Construction work next to the Mare Monte Hotel in Alsancak has unearthed archaeological remains.
This area has now been sealed off by the Department of Antiquities and all work stopped.
It is thought that the ruins are linked to the ancient kingdom of Lambousa; the area will be declared protected.
Lambousa, where Lapithos (Lapta) gets its name, translates as ‘the shining one’ and was once a prosperous area, and is thought to have been founded in the eight century BC by Phoenician traders. Parts of the area still remain today and can be reached by walking westwards along the coast from Mare Monte Beach.

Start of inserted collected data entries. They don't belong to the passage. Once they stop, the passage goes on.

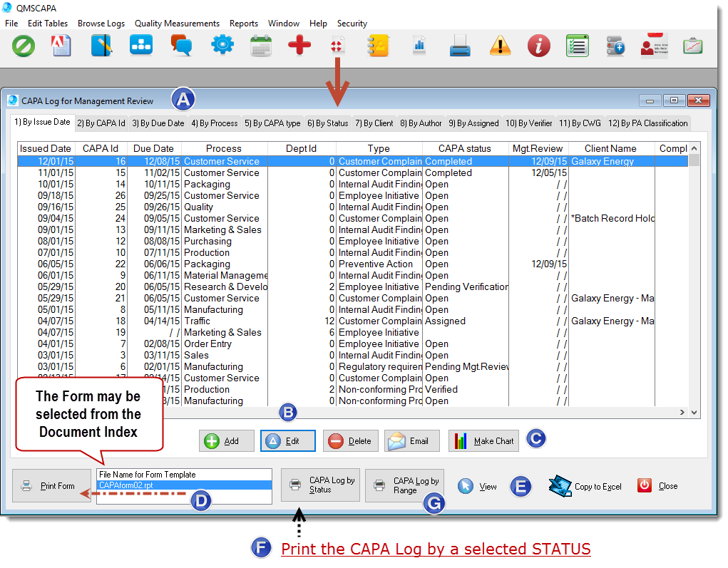This screenshot has height=568, width=728.
Task: Click the trend graph icon at far right
Action: pos(692,45)
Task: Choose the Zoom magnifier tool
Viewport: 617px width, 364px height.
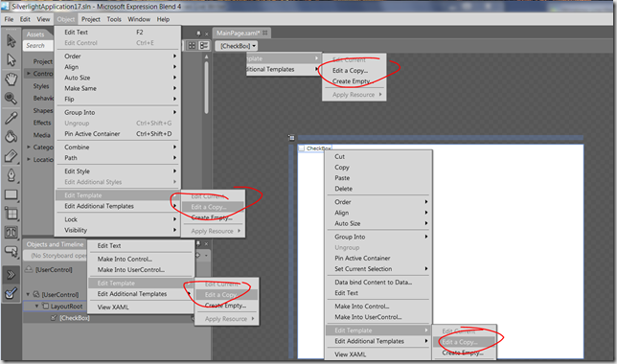Action: 11,98
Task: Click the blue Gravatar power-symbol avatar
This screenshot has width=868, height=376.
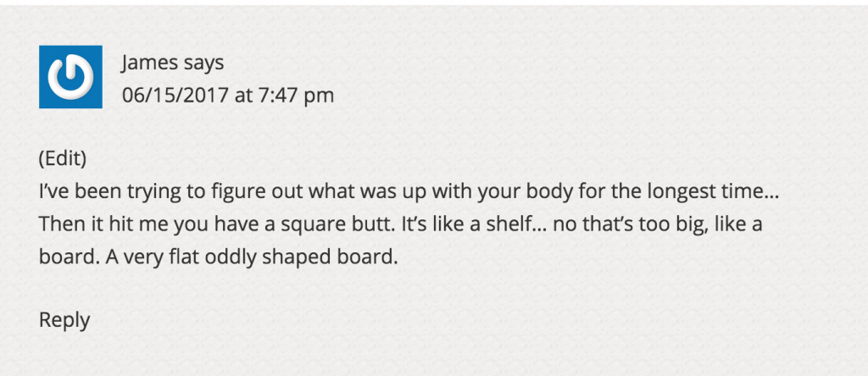Action: (x=70, y=77)
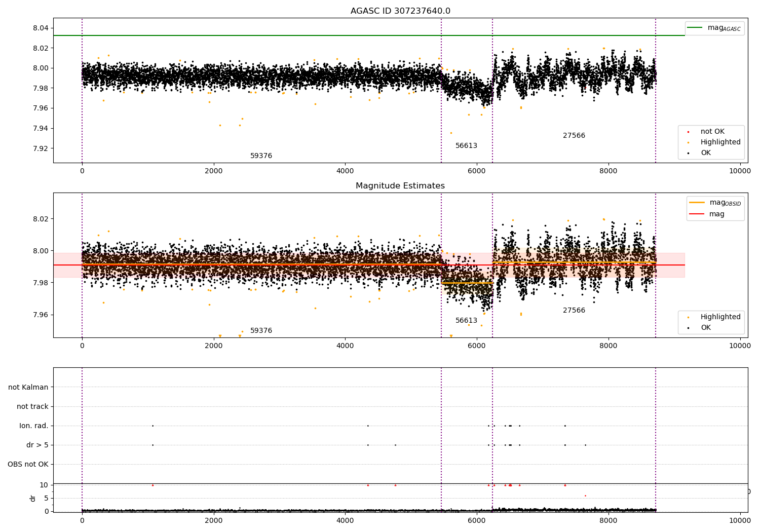Click the 'dr > 5' axis label
Image resolution: width=760 pixels, height=532 pixels.
click(x=37, y=445)
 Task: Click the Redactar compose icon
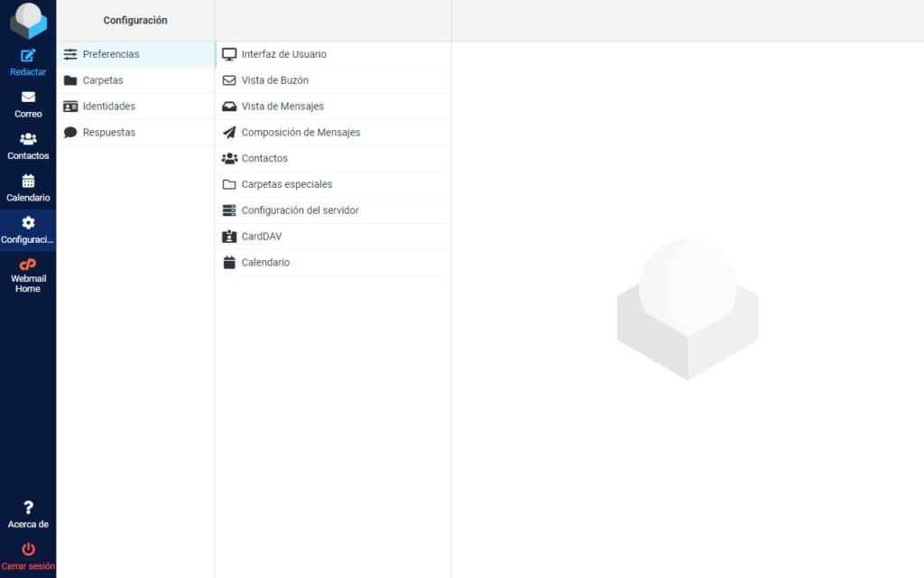point(28,56)
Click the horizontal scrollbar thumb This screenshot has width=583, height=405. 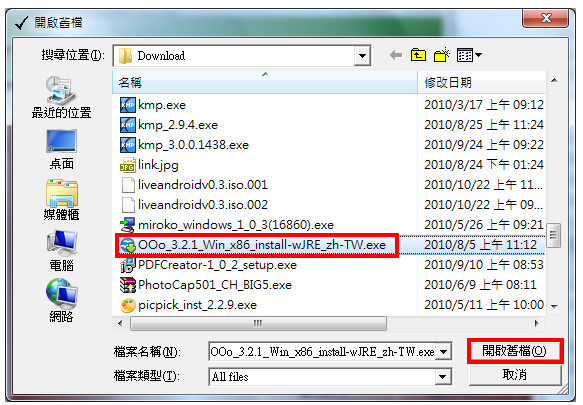tap(258, 323)
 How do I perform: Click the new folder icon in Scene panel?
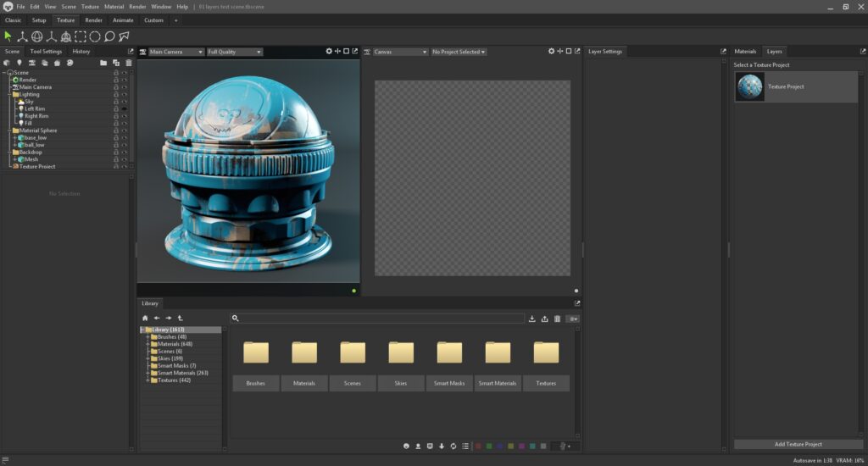point(103,63)
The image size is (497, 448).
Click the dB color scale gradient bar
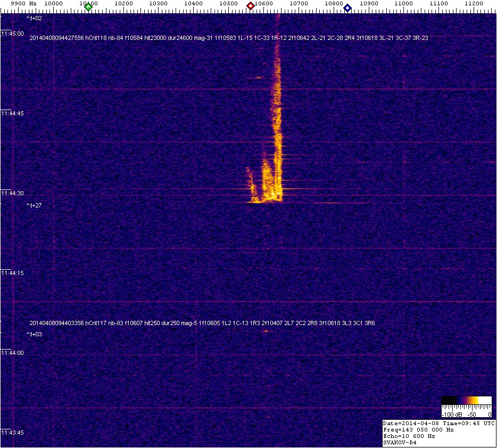(x=466, y=401)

During the Roman era, the area became a prosperous port for the town of Lapta, but after continual Arab raids it became abandoned by the thirteenth century.

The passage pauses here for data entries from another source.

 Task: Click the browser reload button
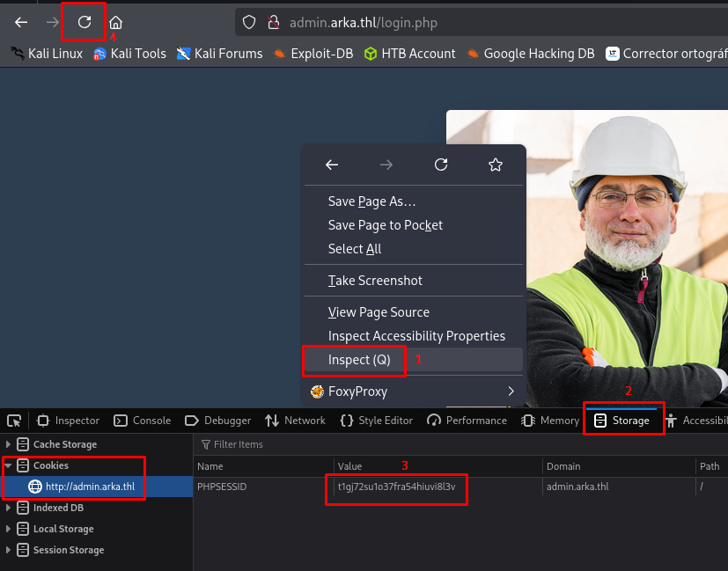(x=85, y=22)
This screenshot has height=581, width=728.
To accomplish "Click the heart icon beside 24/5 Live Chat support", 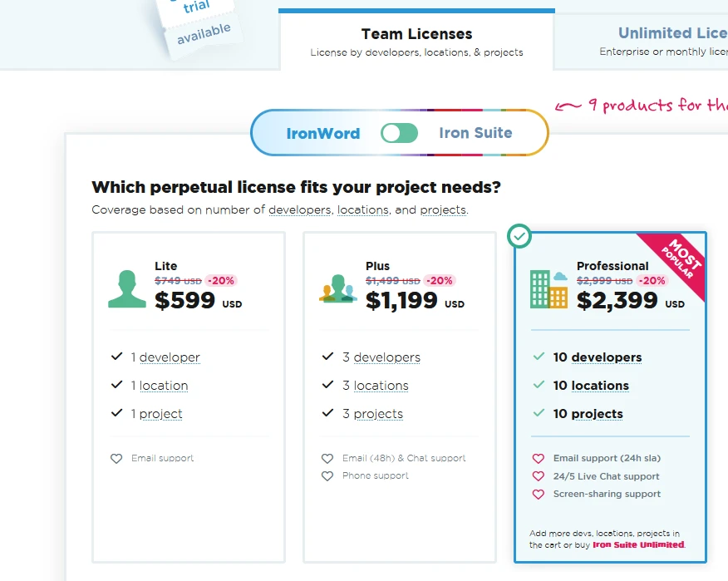I will (538, 477).
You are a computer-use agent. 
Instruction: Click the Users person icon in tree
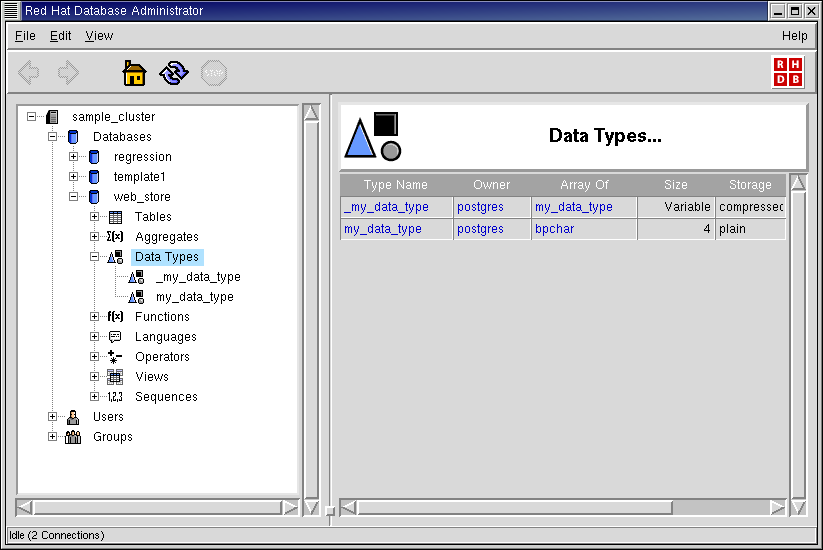73,417
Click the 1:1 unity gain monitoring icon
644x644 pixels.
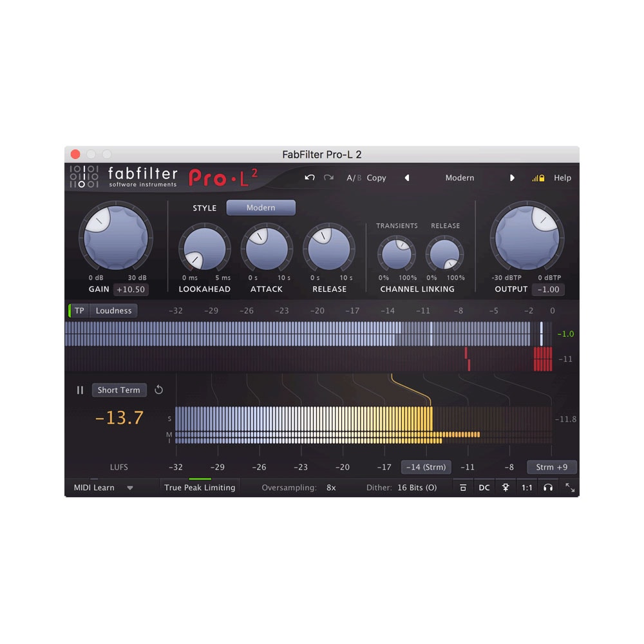pos(527,488)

There are Roman era fish tanks, which are large rectangular pools that have been constructed by cutting into the rock. The remains of the Roman harbour wall can also be seen, with two churches.
Early in the twentieth century, a number of silver and gold objects from the Byzantine period were also discovered in the region and these have become known collectively as the Lambousa Treasure. It is thought that the objects date from between 627 and 630, and may have been buried in order to protect them from raids carried out by the Arabs. However, these finds were sent off and split between various museums, including the Medieval Museum in Limassol, the Metropolitan Museum in New York and the British Museum in London.
The silver spoons with animal motifs shown in the main photograph are part of the Lambousa Treasure and are on display at the British Museum, London.